### TO DO
Please copy the data character for character, beginning with the line that contains "Uncheck the Контрагент" and continuing through the end of the data.

─── AVAILABLE DATA ───

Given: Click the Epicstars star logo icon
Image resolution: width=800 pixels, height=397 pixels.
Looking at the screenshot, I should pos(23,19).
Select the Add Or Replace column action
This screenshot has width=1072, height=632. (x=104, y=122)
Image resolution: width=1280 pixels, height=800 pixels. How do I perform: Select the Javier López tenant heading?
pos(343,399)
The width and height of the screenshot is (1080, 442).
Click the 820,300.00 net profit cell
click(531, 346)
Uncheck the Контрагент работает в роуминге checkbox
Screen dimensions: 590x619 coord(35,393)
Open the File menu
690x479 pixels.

───

### REPLY
Uncheck the Контрагент работает в роуминге checkbox
Screen dimensions: 590x619 coord(35,393)
Open the File menu
690x479 pixels.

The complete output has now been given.